In February, Rahuba created the Twitter account Left Behind USA. He wrote on the account that his name was Alan Jeffs, a pseudonym that he also used on other accounts. Rahuba later told The Post he came up with the name while watching a documentary about Warren Jeffs, the president of the Fundamentalist Church of Jesus Christ of Latter-day Saints who was convicted of child sexual assault.
The Christian Science Monitor and a student newspaper at the University of Southern California's Annenberg School for Communication and Journalism quoted Alan Jeffs in the spring, noting his frequent tweets in support of Sanders on a Twitter account called @BernieOrElse.
Rahuba also raised money on GoFundMe, where he identified himself as Alan Jeffs in May and said that he posted as @Left Behind USA and @BernieOrElse. "For over a year now, I've been unable to work due to intensive therapy after a suicide attempt," he wrote. He said he needed money for a new car to help rebuild his life. Donors gave him $560.
Rahuba told The Post that most of the money was used to license graphics from a stock website for use on his next hoax in Gettysburg. In June, he set up a Facebook page called Left Behind USA and began promoting the Independence Day flag burning event.
Rahuba also set up an Internet-based phone number and published it on his Left Behind USA account, knowing he would be inundated with angry calls. He gave The Post access to the hundreds of voice mails he received in the weeks before the Gettysburg event.

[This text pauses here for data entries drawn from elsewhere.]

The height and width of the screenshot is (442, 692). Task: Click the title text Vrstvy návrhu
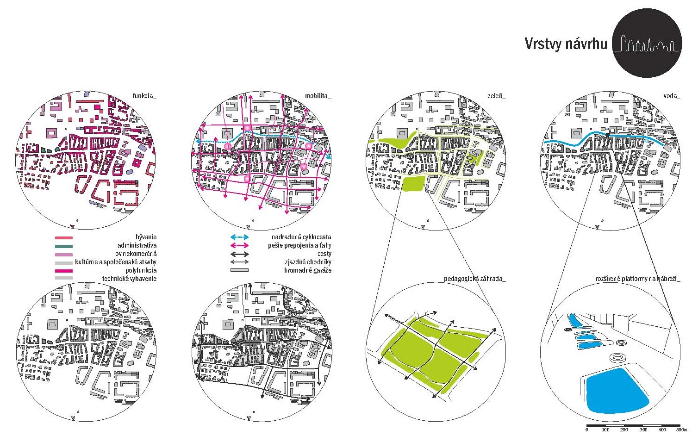(x=566, y=44)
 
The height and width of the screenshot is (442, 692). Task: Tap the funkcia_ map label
(x=144, y=96)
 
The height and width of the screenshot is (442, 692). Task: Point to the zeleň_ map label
(x=496, y=96)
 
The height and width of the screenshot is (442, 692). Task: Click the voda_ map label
(x=672, y=96)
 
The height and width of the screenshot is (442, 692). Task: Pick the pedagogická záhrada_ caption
(x=475, y=279)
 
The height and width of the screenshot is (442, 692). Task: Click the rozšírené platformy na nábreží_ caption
(x=637, y=279)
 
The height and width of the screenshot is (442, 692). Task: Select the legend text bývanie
(x=146, y=237)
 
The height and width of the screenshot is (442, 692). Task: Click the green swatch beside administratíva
(x=64, y=246)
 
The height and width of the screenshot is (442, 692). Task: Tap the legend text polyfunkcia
(x=141, y=270)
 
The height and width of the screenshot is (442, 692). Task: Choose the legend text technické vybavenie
(x=129, y=279)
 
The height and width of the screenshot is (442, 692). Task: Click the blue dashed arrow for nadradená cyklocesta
(x=239, y=237)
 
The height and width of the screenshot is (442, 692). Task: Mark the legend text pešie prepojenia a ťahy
(x=299, y=245)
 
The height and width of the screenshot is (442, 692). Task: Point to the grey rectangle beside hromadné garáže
(x=239, y=270)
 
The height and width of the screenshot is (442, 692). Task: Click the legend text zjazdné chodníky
(x=308, y=262)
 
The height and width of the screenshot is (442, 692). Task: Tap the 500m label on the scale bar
(x=681, y=430)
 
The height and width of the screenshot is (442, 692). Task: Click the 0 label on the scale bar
(x=586, y=430)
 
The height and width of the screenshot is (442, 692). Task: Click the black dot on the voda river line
(x=607, y=135)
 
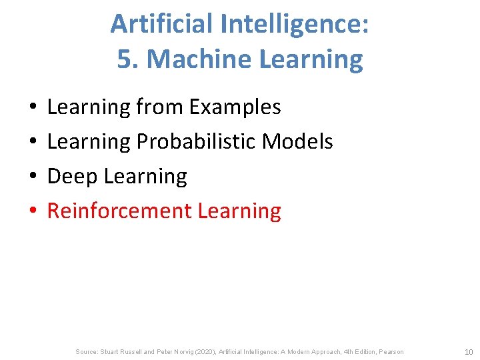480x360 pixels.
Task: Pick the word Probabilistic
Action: coord(196,141)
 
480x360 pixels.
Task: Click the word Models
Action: coord(297,141)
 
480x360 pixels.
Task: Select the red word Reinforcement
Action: coord(119,211)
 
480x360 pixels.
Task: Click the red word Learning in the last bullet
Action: coord(239,211)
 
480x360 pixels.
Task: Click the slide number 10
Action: coord(468,352)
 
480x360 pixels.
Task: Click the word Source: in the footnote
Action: coord(87,352)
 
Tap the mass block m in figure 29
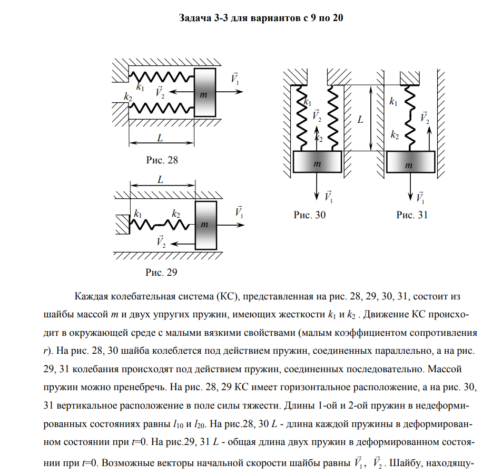[205, 224]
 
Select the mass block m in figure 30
[317, 162]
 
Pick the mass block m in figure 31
[410, 162]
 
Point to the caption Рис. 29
[162, 273]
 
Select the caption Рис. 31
[412, 215]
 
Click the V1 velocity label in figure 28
[235, 79]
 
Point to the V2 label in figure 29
[161, 242]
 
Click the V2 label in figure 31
[425, 118]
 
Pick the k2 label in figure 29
[176, 214]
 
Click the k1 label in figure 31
[393, 101]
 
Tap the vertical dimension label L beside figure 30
[361, 120]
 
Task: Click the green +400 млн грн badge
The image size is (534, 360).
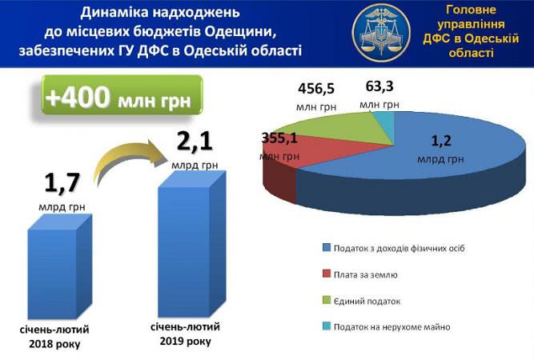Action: coord(122,95)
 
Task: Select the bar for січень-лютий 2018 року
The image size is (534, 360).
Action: coord(59,267)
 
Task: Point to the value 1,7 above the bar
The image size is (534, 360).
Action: coord(62,183)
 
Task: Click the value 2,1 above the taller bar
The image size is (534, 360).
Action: coord(195,142)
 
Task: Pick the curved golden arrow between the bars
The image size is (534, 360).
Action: coord(130,160)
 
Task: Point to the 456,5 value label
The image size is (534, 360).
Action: coord(316,89)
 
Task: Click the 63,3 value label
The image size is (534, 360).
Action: coord(379,86)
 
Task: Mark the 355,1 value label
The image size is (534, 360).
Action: coord(279,138)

"Y'all going to get to real . . . surprised in Gettysburg," one caller said. "I cannot wait to participate, you n------loving f---s," one said.
Another caller said he hoped the event would result in a mass shooting. "I hope someone shoots every one of you motherf-----s. I pray to God in heaven for someone to shoot everyone involved in that event," the person said.
A Facebook page called Central PA Antifa denounced the event as fake. Rahuba's Facebook and Twitter accounts were shut down a week before the protest, but many militia members and biker groups pledged to go nonetheless to guard the cemetery and a monument honoring Confederate Gen. Robert E. Lee.
A local middle school was transformed into a makeshift command center to help coordinate the 16 federal and local law enforcement agencies monitoring the event. The state provided 100 Pennsylvania State troopers to assist, including mounted officers and a helicopter, according to Gettysburg city manager Charles Gable.
"What we were left with was a threat and with such we would be negligent if we didn't address it. We had to spend the resources that we spent," Gable said.
Numerous militia members at the park told The Post they felt their presence had scared off actual antifa flag burners.
Rahuba said that after his Left Behind USA accounts were shut down, he assumed that the event would fizzle. That weekend, he said, he went camping with his girlfriend.
The Washington Post’s Alice Crites contributed to this report.